Silverstein made the case for rebranding the park using iconic designs for key visitor
destinations. He asked Bay Area illustrator Michael Schwab to get involved. Beginning
with the Golden Gate Bridge, Schwab created and donated twelve stylized symbols that
visually unified the various features of the park.
"What was needed was a great emotional idea," Silverstein says. "We wanted to tap into
the community's hopes for a park in the making."
With Silverstein's leadership, campaigns such as "Post to Park" built support for turning
over the Presidio from the U.S. Army to the National Park Service; "Help Grow Crissy
Field" helped raise millions to transform Crissy Field from an airstrip into a beloved
marsh, promenade, and education center; "Trails Forever," featuring a rabbit on the run,
became the unifying concept for expanding and improving trails parkwide.
Schwab's symbols appear on mugs, T-shirts, posters, books, and other merchandise sold
at park visitor centers and shops around the city, providing a steady stream of funding for
the park.

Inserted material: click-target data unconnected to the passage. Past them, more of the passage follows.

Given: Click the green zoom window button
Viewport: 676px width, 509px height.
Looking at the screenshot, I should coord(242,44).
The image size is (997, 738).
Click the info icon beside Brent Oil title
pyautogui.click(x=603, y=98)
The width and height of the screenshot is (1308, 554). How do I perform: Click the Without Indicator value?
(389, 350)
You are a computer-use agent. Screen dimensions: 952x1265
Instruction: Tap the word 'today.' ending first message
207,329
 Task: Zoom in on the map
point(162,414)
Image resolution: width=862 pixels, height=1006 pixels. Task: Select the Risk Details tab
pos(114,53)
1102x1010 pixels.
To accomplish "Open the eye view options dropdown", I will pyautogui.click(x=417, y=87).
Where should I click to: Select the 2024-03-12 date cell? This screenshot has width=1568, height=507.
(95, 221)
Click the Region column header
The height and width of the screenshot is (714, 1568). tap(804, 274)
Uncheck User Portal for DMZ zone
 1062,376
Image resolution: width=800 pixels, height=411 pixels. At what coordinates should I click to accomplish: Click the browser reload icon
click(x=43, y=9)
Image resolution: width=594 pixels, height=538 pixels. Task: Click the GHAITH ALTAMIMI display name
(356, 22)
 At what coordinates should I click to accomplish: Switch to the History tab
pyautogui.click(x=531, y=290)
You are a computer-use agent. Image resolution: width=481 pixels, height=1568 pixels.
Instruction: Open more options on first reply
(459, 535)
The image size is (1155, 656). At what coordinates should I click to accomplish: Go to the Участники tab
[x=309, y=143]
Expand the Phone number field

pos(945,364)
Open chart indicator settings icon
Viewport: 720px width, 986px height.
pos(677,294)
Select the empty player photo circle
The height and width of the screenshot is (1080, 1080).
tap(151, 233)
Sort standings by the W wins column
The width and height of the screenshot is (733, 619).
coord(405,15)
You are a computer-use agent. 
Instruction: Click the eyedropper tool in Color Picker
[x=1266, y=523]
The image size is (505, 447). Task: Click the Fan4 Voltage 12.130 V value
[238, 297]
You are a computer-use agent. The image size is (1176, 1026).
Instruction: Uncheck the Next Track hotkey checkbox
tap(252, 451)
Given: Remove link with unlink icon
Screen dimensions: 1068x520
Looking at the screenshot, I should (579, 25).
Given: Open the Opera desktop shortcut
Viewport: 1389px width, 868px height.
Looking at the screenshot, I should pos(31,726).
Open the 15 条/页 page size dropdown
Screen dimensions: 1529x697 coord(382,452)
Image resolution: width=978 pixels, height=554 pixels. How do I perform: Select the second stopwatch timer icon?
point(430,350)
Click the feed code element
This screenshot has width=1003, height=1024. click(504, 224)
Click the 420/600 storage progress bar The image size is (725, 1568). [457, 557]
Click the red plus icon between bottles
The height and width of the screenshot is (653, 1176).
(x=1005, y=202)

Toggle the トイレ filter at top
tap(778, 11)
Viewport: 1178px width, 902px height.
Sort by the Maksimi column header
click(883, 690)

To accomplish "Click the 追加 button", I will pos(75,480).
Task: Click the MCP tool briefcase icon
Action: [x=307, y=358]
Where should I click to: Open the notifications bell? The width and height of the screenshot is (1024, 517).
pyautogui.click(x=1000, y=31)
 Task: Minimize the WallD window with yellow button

The stronger identity has helped galvanize public and private support.
Silverstein acknowledges that branding the Golden Gate National Parks required pleasing
a lot of people, but that the effort has paid off. "It might be said that the whole is more
than the sum of its parks," he says.
Why He Gave
When the native New Yorker came to the Bay Area in 1981, he fell in love with the
place. "We get to live and play in a national park every day," Silverstein says. "Very few
people can say that. You might say I believe in the product."
"If you're doing it (volunteering) for a job or because you think you'd like to do just a
little pro bono project, it's not going to work," he says. "You have to love it. I ride my
bicycle through the park everyday. This is my way of giving something back and
contributing to the legacy of saving and making the parks better."